The mirrored rainbows are also meant to introduce light into current immigration policies, prompting viewers to see things from two perspectives. Those who cross the border get the full experience -- a trek in search of the rainbow highlights its symbolic power to re-establish hope, love, and inclusiveness when we need it most.
Julian Hoeber
Going Nowhere Pavilion #01
Executed Variant DHS #1
Julian Hoeber's two-part project presented at Desert X functions within the rubric of his Going Nowhere project, an attempt to map aspects of human thought via topology and architecture. Here, Hoeber presents a painting in an empty pool, and a pavilion in the adjoining lot, new work that interacts with local, abandoned structures.
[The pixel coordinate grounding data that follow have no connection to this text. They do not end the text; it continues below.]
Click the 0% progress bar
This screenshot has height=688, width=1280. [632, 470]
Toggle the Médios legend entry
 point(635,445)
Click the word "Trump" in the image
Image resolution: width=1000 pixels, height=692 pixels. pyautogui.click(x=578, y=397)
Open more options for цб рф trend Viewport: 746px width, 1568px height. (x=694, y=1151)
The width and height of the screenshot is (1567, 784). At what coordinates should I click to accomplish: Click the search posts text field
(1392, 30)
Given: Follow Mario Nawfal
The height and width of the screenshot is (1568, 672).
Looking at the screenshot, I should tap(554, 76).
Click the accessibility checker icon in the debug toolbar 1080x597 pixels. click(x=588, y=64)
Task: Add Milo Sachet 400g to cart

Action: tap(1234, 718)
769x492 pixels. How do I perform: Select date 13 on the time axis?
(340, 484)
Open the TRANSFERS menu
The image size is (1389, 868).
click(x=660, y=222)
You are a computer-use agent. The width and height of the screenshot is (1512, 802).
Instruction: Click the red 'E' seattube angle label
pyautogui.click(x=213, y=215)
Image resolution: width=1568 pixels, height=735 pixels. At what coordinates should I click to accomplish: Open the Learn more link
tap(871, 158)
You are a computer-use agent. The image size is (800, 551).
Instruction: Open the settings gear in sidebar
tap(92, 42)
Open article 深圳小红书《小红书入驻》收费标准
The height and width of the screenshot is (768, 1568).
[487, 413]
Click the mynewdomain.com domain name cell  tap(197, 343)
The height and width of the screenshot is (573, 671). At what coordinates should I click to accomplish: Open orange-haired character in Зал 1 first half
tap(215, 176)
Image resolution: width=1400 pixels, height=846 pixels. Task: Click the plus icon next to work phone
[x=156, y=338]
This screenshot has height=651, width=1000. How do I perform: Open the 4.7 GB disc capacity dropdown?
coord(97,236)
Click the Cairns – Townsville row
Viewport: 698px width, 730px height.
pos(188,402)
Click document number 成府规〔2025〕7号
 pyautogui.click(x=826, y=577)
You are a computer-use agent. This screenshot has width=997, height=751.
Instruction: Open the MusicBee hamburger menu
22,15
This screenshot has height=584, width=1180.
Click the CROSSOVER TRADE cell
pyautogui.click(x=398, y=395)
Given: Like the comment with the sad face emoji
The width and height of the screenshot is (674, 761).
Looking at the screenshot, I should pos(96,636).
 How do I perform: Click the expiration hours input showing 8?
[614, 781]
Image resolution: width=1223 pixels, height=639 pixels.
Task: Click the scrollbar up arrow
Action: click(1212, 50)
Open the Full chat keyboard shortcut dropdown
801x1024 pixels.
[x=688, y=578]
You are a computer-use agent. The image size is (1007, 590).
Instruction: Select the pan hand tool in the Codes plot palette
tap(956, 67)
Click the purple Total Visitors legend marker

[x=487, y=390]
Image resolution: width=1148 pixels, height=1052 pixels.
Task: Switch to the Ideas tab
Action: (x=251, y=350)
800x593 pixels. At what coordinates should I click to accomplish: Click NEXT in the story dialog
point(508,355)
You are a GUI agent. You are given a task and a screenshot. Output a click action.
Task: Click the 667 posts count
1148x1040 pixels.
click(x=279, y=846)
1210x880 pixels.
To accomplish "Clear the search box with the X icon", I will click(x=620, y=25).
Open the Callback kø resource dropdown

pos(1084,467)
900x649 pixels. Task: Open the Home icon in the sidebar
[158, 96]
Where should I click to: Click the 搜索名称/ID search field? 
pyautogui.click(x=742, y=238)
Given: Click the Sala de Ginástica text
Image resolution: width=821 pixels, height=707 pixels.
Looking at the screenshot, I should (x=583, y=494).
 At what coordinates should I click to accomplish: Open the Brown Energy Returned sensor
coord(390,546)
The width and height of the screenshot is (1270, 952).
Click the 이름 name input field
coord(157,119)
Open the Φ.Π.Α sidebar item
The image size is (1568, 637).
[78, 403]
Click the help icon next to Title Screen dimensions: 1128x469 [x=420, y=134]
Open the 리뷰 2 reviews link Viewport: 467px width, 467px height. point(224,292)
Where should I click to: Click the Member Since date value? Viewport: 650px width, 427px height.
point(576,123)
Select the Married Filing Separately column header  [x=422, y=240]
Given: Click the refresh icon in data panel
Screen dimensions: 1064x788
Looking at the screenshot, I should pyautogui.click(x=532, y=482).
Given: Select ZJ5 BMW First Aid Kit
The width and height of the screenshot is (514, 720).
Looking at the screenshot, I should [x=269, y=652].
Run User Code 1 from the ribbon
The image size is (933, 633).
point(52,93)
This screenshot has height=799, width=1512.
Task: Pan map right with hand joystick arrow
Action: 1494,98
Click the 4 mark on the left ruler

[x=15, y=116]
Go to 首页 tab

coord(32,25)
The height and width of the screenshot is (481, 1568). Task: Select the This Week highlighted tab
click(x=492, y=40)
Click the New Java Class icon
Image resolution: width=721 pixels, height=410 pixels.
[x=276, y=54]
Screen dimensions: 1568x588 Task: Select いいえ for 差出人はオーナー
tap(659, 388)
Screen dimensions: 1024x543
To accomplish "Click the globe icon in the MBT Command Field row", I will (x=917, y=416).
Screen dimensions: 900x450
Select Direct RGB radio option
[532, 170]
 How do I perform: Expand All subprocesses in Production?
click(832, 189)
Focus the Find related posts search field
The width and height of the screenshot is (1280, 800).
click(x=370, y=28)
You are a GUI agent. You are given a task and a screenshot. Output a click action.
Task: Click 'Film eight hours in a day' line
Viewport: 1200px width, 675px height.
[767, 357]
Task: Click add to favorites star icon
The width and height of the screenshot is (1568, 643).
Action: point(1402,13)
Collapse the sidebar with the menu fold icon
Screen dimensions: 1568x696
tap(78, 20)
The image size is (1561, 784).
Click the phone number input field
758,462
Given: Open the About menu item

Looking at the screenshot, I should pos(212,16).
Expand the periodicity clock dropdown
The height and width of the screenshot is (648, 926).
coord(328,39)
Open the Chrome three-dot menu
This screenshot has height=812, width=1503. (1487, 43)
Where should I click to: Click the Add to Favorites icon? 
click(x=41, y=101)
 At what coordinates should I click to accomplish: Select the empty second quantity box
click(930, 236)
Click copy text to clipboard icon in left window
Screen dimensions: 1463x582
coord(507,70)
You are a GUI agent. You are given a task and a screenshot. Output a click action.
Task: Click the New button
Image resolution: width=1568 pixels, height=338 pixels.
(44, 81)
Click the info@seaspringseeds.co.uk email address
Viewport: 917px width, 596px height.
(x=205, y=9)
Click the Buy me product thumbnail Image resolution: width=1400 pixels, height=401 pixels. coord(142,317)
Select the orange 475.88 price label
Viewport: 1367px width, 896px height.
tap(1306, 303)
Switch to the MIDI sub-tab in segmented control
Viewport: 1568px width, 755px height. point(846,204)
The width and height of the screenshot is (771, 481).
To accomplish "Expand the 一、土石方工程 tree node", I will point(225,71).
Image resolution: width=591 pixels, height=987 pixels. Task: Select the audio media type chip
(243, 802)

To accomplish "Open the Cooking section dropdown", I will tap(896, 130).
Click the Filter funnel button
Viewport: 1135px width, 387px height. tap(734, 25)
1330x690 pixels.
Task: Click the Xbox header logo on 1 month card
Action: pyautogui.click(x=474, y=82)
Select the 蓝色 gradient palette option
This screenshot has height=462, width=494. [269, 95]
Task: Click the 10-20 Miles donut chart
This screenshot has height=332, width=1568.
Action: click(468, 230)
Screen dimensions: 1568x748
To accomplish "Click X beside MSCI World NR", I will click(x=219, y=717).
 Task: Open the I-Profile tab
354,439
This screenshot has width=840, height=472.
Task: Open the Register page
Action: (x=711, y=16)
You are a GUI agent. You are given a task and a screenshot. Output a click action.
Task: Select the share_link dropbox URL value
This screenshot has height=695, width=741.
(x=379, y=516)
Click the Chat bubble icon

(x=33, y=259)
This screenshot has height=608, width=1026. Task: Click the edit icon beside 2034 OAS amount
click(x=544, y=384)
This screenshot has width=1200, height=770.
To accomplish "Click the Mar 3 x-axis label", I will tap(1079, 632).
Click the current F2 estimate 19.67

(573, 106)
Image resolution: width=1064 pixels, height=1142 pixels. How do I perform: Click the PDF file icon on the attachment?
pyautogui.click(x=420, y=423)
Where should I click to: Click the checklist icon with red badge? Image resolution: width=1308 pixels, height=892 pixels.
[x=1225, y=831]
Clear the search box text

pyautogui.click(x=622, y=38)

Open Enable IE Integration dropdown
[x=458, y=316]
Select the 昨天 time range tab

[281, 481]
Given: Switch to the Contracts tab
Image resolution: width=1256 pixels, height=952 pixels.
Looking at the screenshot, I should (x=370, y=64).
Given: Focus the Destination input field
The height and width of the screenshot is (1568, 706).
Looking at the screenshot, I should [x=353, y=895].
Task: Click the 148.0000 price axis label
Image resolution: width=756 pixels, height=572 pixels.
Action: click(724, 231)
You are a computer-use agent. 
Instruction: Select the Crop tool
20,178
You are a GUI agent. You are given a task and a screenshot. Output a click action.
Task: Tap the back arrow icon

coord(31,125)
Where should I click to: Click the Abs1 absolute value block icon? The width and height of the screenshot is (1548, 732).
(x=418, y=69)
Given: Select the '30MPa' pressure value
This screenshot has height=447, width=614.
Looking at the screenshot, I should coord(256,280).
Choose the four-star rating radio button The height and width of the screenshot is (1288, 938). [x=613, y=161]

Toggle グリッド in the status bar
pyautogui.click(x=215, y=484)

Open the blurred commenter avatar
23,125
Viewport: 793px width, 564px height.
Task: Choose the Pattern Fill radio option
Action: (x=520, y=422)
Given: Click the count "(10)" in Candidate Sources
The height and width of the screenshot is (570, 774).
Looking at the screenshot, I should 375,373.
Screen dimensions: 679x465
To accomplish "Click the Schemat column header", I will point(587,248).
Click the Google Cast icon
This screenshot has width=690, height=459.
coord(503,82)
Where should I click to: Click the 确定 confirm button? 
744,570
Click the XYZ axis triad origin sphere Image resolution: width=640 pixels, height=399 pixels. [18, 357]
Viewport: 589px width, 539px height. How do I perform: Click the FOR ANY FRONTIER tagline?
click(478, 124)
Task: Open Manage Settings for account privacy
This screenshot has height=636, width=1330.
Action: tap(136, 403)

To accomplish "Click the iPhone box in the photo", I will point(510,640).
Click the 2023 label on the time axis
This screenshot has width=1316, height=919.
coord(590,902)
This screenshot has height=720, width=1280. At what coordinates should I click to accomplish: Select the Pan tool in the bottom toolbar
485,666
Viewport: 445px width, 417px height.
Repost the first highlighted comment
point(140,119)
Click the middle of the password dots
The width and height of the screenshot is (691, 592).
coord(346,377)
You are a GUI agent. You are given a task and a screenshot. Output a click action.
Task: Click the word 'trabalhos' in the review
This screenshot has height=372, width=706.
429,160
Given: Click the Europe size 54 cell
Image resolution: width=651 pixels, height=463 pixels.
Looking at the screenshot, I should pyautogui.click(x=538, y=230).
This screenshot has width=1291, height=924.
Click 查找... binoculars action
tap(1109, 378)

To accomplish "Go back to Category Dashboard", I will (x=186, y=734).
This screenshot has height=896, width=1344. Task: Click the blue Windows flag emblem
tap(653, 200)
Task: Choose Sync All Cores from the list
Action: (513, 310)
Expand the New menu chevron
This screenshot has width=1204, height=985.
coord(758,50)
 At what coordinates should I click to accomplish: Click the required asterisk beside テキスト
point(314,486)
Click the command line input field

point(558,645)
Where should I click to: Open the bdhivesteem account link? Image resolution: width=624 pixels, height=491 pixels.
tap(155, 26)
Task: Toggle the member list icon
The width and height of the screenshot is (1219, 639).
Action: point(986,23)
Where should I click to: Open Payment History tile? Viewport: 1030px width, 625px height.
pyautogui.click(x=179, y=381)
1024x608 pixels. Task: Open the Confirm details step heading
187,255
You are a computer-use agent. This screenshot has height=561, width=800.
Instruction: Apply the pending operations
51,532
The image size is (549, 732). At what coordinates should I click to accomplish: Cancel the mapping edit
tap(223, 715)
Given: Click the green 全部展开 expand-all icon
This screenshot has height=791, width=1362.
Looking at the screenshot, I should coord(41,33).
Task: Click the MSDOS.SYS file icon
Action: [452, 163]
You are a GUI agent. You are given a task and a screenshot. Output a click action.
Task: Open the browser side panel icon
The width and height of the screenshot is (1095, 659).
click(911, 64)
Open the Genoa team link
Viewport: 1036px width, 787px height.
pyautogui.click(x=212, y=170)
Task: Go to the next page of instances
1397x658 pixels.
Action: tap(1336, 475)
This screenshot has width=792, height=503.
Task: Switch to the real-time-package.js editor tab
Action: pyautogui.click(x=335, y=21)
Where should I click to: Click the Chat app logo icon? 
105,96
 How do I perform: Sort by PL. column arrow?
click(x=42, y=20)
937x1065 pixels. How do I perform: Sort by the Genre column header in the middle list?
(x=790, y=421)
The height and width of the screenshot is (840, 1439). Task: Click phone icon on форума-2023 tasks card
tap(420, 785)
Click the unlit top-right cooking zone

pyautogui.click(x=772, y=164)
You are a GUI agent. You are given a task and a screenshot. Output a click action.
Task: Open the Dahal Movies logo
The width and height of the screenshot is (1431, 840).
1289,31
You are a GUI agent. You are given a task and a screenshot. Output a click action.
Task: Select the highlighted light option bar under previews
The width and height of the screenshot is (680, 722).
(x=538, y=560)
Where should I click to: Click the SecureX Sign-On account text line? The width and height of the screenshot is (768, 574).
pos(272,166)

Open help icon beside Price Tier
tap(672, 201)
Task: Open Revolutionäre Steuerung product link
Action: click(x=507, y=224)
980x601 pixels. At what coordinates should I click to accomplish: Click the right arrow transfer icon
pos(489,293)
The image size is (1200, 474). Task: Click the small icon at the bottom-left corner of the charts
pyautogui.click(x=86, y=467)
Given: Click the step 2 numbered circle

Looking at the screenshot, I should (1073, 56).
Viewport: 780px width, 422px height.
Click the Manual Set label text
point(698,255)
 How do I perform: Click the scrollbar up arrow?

The pavilion itself is a möbius strip made from concrete blocks in a variety of anthropomorphic flesh tones -- the blocks are based on the classic style of concrete breeze blocks used in modernist buildings in hot weather locales, in particular the Coachella Valley. The structure of the möbius strip has particular resonance with the idea that the self and other only appear to be separate, but are in fact contiguous sides of a loop. It also reiterates the idea that the internal subjective experience (interior) and the external objective experience (exterior) are not so easily separated. As with the structure of the möbius strip, what is inside and outside can become indiscernible. The painting is also an image of the mind in its own way -- utilizing the infinite regress motif of Hoeber's Execution Changes paintings -- a visual rhyme in the study of phenomenological consciousness. The pool and the pavilion are both physical spaces one can walk around within, thereby experiencing the form from its center rather than from a critical distance.
In both parts of the work, Hoeber seeks to parse out how forms can describe the problems of thought and represent both the logical, irrational, historical, and corporeal experiences of consciousness.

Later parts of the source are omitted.